Sony Pictures Entertainment is in it up to its neck with the recent hacking scandal. The hackers, most likely members of North Korean military, have released e-mails that not only embarrassed Sony executives but also famous stars like Will Smith. Perhaps sensing the backlash, earlier this year Sony Corporation CEO Kazuo Hirai ordered Sony Pictures Entertainment to tone down the sequence in their new movie The Interview where North Korean leader Kim Jong Un is assassinated. The movie antagonized the North Korean government, apparently sparking the hacking.
According to Yahoo News, Seth Rogan is apparently annoyed that his movie has been altered, calling it "a very damning thing."

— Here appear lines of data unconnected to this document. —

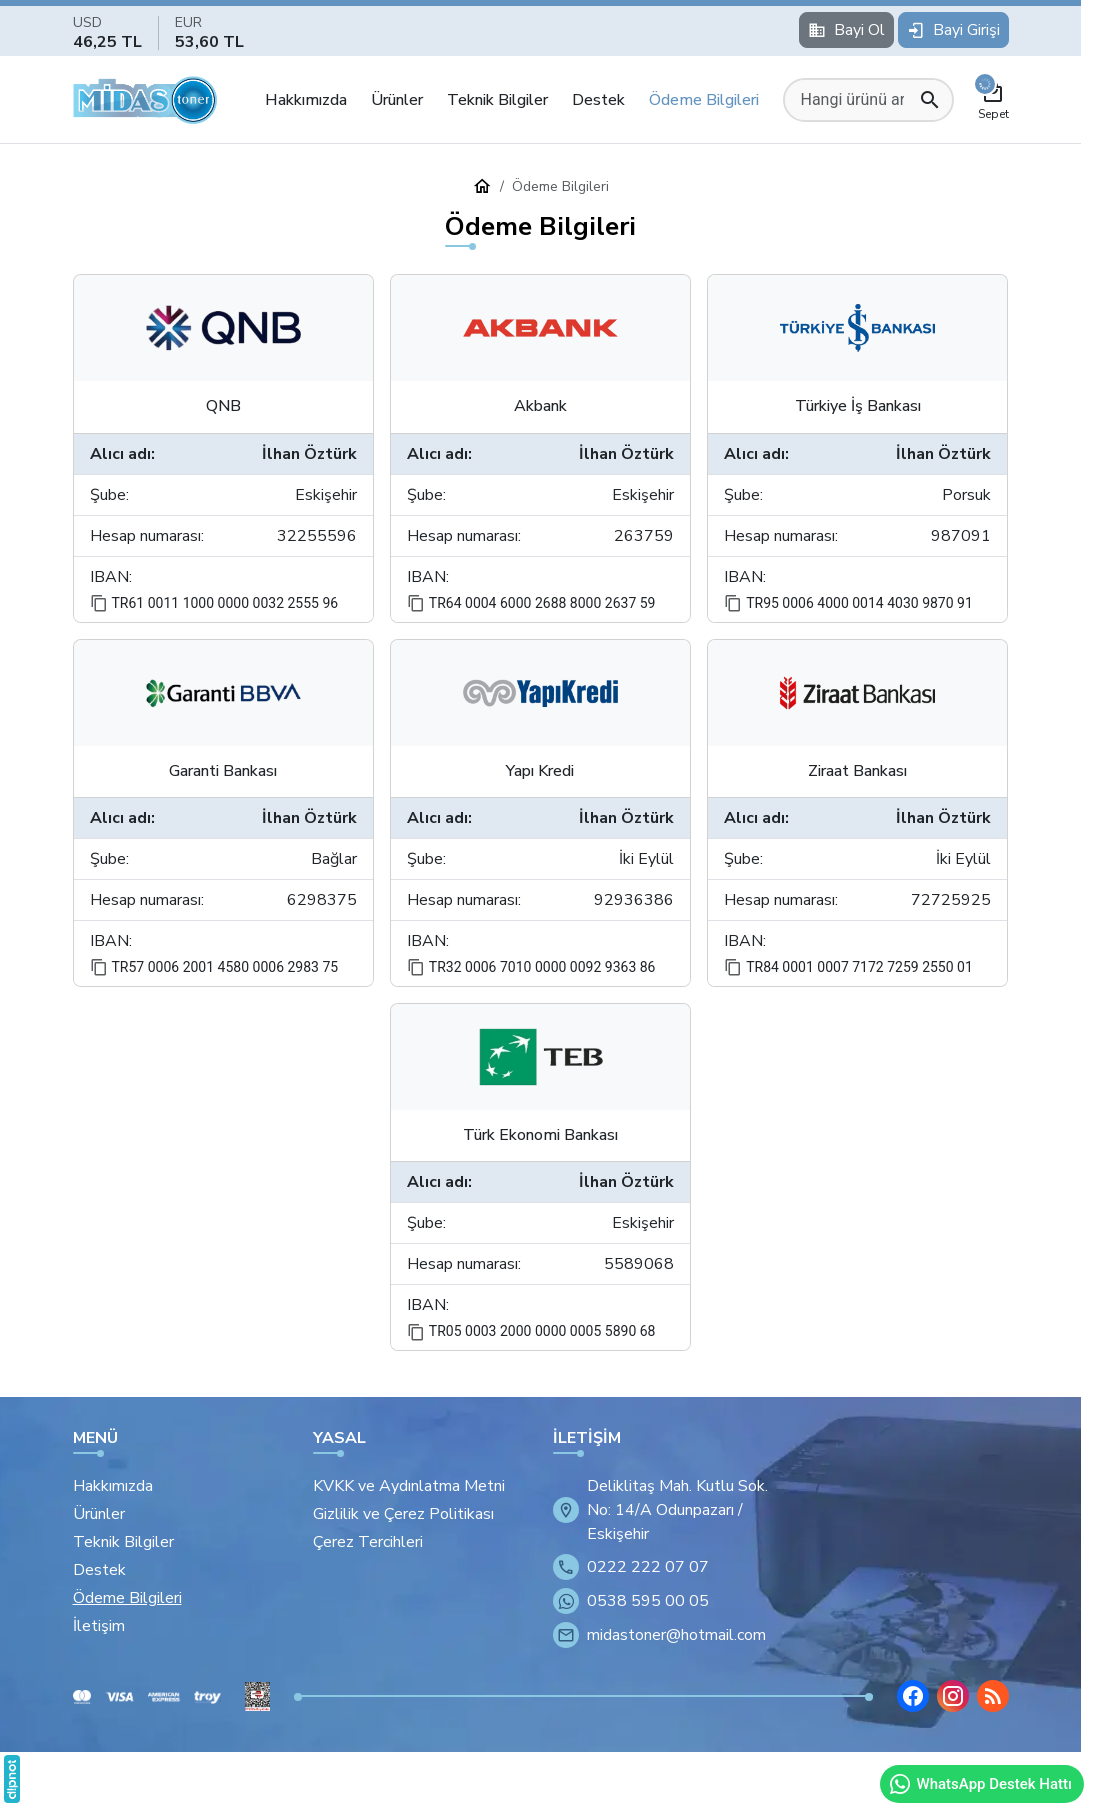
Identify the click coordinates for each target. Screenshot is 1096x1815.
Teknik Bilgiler (497, 100)
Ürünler (397, 100)
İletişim (99, 1626)
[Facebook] (913, 1696)
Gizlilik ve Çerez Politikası (403, 1514)
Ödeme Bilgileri (704, 100)
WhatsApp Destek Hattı (980, 1784)
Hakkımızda (306, 100)
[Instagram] (953, 1696)
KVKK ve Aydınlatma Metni (409, 1486)
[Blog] (993, 1696)
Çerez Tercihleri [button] (368, 1542)
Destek (598, 100)
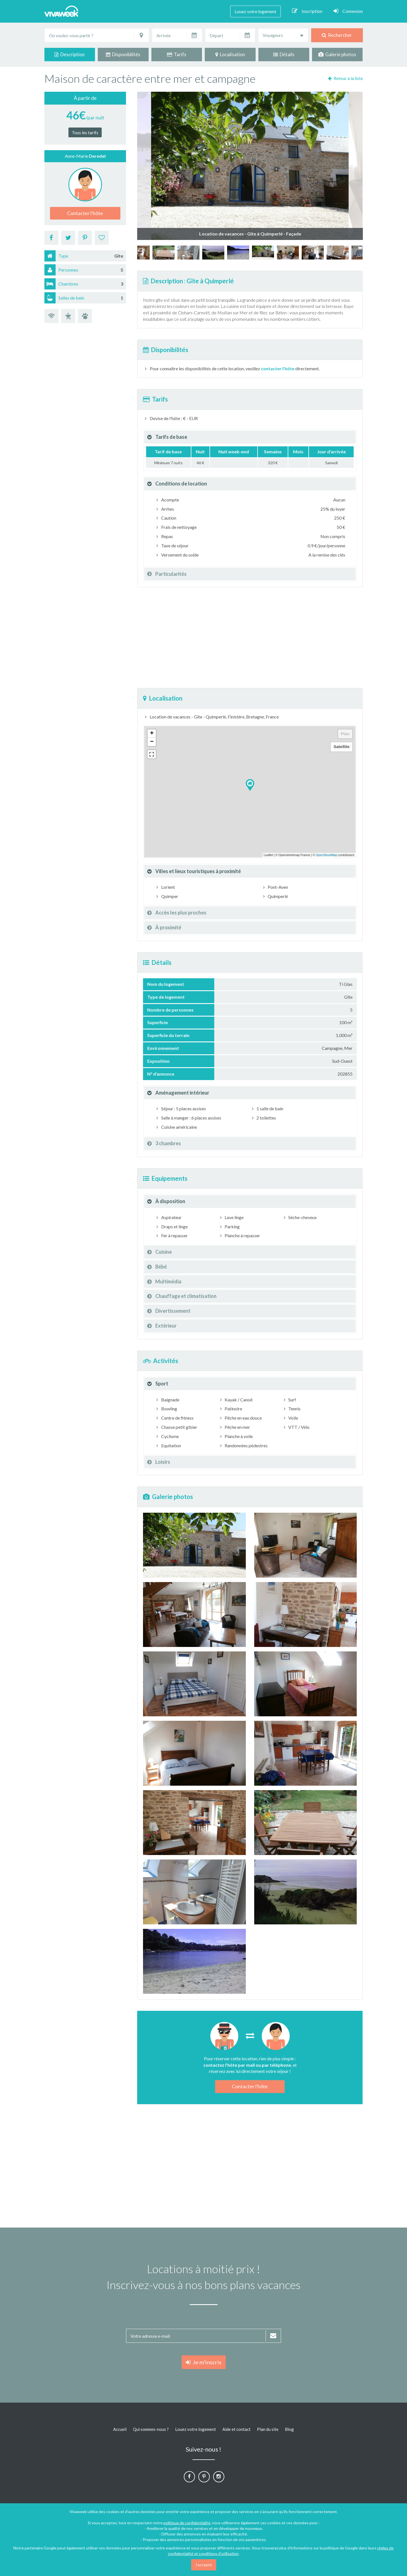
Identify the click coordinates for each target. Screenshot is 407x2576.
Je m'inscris (204, 2362)
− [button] (152, 742)
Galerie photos (337, 54)
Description (69, 54)
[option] (263, 253)
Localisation (230, 54)
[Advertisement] (250, 637)
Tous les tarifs (85, 132)
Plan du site (268, 2429)
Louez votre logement (255, 11)
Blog (289, 2429)
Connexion (348, 11)
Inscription (307, 11)
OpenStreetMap (326, 855)
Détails (283, 54)
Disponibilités (123, 54)
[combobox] (283, 35)
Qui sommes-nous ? (151, 2429)
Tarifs (176, 54)
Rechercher (337, 35)
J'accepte (203, 2564)
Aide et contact (236, 2429)
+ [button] (152, 733)
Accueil (120, 2429)
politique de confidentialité (186, 2522)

My gut reaction: How would Seth Rogan, and most other Americans, react if someone from a foreign country made a comedy about assassinating the President of the United States?
More below the fold.
Personally, I think the government of North Korea is one of the vilest institutions on earth. The North Korean government is by all accounts extremely repressive, having shifted from a communist regime to what can only be described as a bizarre secular theocracy with Kim Jong Un as its godhead. That said, it is still a regional power with a limited nuclear capability and a well-earned reputation for acting erratically. How Rogan or Sony Pictures Entertainment thought they could make a movie like this without some sort of unpleasant response is beyond me.
Rogan himself, if you look at him and think for a minute, is almost an embodiment of white American entitlement. Not only does he see no problem with making a comedy about assassinating a sitting foreign leader, but he flaunts the fact that he violates drug laws with impunity. (Although I think the ban on marijuana is stupid, if a black person-or a poor white for that matter-were as brazen about breaking the law, he would be in jail or worse.)
Congratulations, Mr. Rogan, you may be the first Hollywood stoner to create an international incident.